ER nurse

Specialties Emergency

Published

Just hired in ED. I'm currently working on a busy telemetry/step-down unit.

A little background...was an LPN for 22 years- when my kids were all in school, I returned to school. My first RN position was a 6 month stay on a medsurg/drug ETOH detox unit. I was then hired to my present position, I wanted this position for the experience, and it's been great experience.

I've really wanted to end up in ED. I figured after 15mos. in my present position I might qualify for ED. Not thinking I would really hear back, I applied, interviewed, and just found out I'm hired. All of my positions have been within the same hospital network, so I'm not job hopping.

Now I'm feeling a little intimidated. And I'm sure you've figured that I'm an "older nurse".

I guess I'm just looking for advice or reassurance from ER experienced nurses. Feeling really intimidated-even though I haven't started yet. But I'm also very excited!

Specializes in ER.

I switched to ED 3 years ago after a varied career. I'm definitely older. I consider myself a journeyman nurse.

I got bored and needed a change.
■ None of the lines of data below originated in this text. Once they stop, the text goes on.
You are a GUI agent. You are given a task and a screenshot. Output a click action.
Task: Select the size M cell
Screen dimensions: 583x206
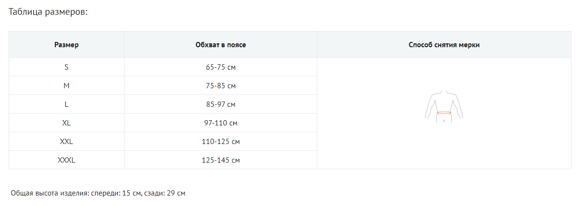(x=66, y=86)
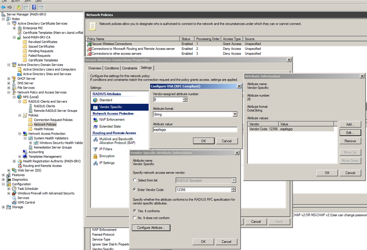Switch to the Constraints tab
The width and height of the screenshot is (367, 250).
(x=130, y=68)
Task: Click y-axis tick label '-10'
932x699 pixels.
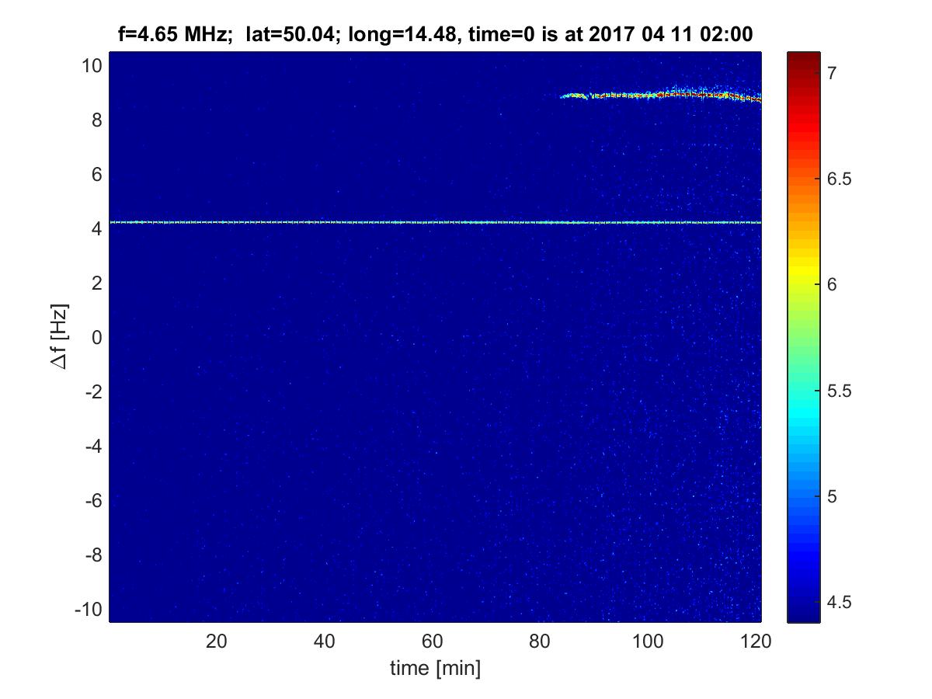Action: 90,610
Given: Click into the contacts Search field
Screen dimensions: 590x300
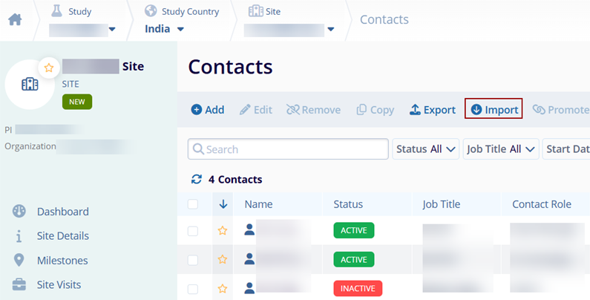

I love the variety of the ED!

I'm easily bored, I think that's why I'm so attracted to ED. Hoping I've found my nitch so that I can stay put.

Thanks

It's natural to feel intimidated since your going into a hectic work environment. Just always expect the unexpected. When it rains it pours, and even when it's not raining, a storm can hit you out of nowhere.
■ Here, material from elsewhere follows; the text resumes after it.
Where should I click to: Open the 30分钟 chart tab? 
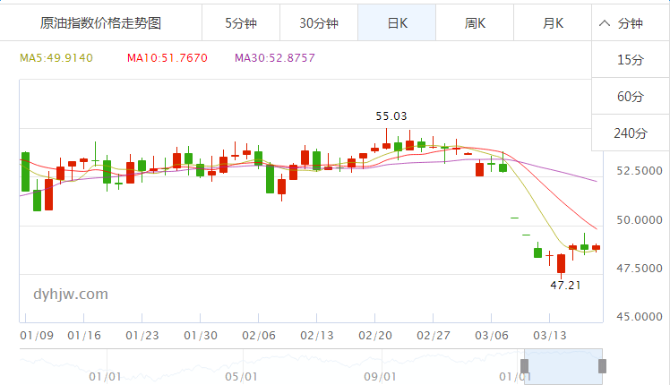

You'll never be bored in the ED but you could get jaded from the type of patients you see over and over and of course the workload is pretty insane. But orientation will walk you through everything step by step as long as you're a relatively fast learner you should be okay. I love the ED! Good luck!! :)

Specializes in ER, Forensic Nurse, SANE.

Go for it! With your previous experience you will be fine. Just curious are you working 8hr or 12 Hr shifts?
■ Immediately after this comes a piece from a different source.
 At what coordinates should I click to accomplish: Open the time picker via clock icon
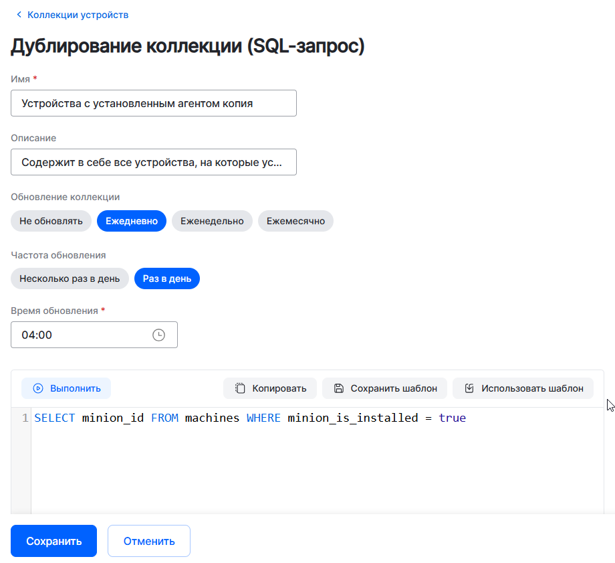point(158,335)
Im planning on going back into the ER. I worked in the ER 10 yrs ago and did get "Jaded" as type1nurses stated. I was younger then and didn't see the big picture or plan for my life. I.g. The pay is not any better in the ER, but it's not always about the money. So I quit one day after working with a guy that was arrested and handcuffed to the bed, strung out on drugs and he was spitting on me while I was starting an IV, He was HEP B + of course. I was done! But ER is truly where me heart is and I love the variety of PEDS, OB and Adults. I want to going back but Im worried Im too old and cant handle the 12 Hr shifts at 43 y/o. We only have 12hrs no 8hrs where Iam, and the pay is not any more for the ER still, But after 16yrs of nursing, thats where Id rather be.

Get some good shoes. Keep us posted and Good luck. You will do great!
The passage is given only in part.